There are many ways other than COD’s that can be used to separate and represent different geographic units, many reach back thousands of years [footnote mandala ] but in the past few years, with the growth in web-based mapping, large-scale analytics and the explosion of geo-associated data, some interesting approaches have emerged that are showing a lot of potential for humanitarian action.
The first of these are Quadkeys an approach to geospatial indexing, developed by Microsoft, that divided the world into gridded squares [add footnote of Mercator projection limitation] with the size of each square corresponding to an index level. Each square can be subdivided further through subsequent lower levels, allowing one square to represent over 78,271 m2 at its highest level, or 0.0187 m2 at its lowest level.
The second is H3, a similar concept, using hexagons. Developed by Uber, it provides a base for their vast geospatial analytic needs on car pickups, movements, routing etc.
These two approaches overcome many of the drawbacks of the CODs as:
the resolution/granularity is set to whatever unit that best suits the analysis, or which best matches the available data.
each quadkey/hex remains consistent and are inherently immune to disputes over their boundaries or names.
for any given quadkey/hex value, their areas remain consistent and comparable [add footnote explaining limitations/approximations due to CRS],
they don’t change; a quadkey of data from 100 years can be compared against a quadkey of data 100 years from now, regardless of any changes in administrative boundaries or naming conventions.
they offer a means to sidestep the issue of politics intertwined with geography.
they encourage privacy-preserving best practices for data analysis.

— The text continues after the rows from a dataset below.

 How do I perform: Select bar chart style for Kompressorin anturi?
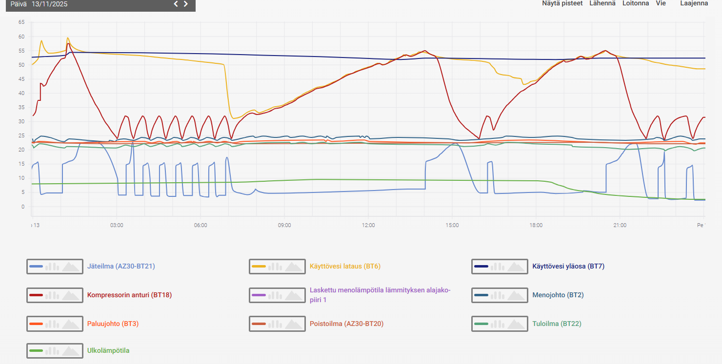pyautogui.click(x=52, y=295)
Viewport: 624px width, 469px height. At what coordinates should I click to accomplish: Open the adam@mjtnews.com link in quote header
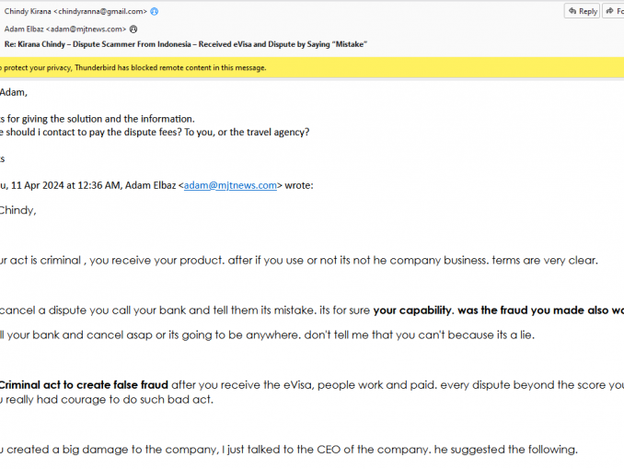[230, 185]
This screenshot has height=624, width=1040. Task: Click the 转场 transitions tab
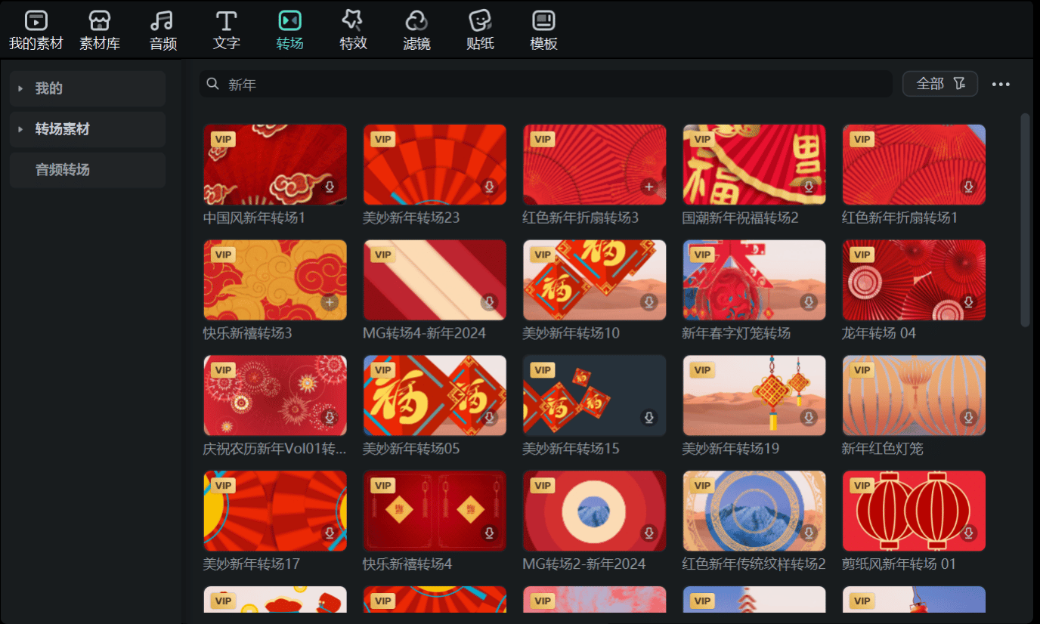[x=289, y=31]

Imagine if, instead of struggling to reconcile development data that uses outdated admin boundaries into your humanitarian dataset, you can combine them seamlessly. Imagine, instead of using choropleths at wide admin-levels to show NGO partner presence, you present their presence as H3 cells at a resolution that better matches the catchment area of the services they are providing. Imagine being able to easily consolidate all your data, from demographics, displacement data, climate data, hazard risk data, household vulnerability data, to the same geographic unit of analysis to better inform prioritization and targeting of interventions.

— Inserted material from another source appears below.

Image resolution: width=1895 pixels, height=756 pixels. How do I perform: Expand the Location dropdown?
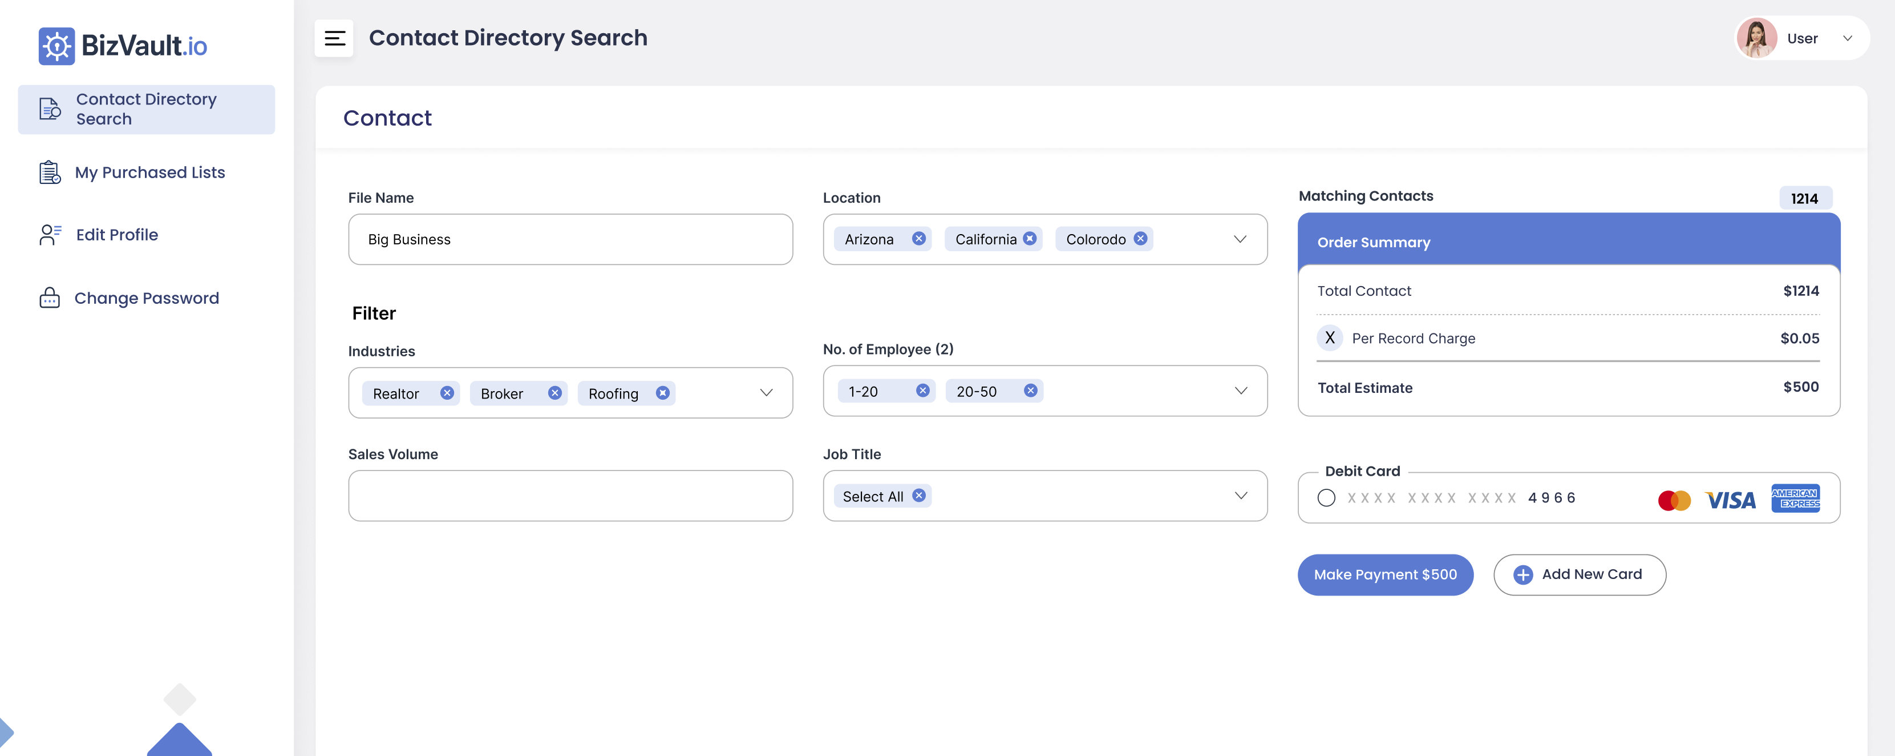(1240, 239)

If you are interested in finding out more about the unified data layer approach or would like to help me develop tools to accelerate its use, or if you have examples that you would like to share, please get in touch with me.
Note: The start of this post presents unified data layers as a replacement to COD’s. This is done more for shock value, to stimulate conversation, than in a belief that they could or should replace COD’s. Using admin-levels is preferable much of the time, as there is a clear need to understand and respond using geographic administrative structures that countries use to administer and govern.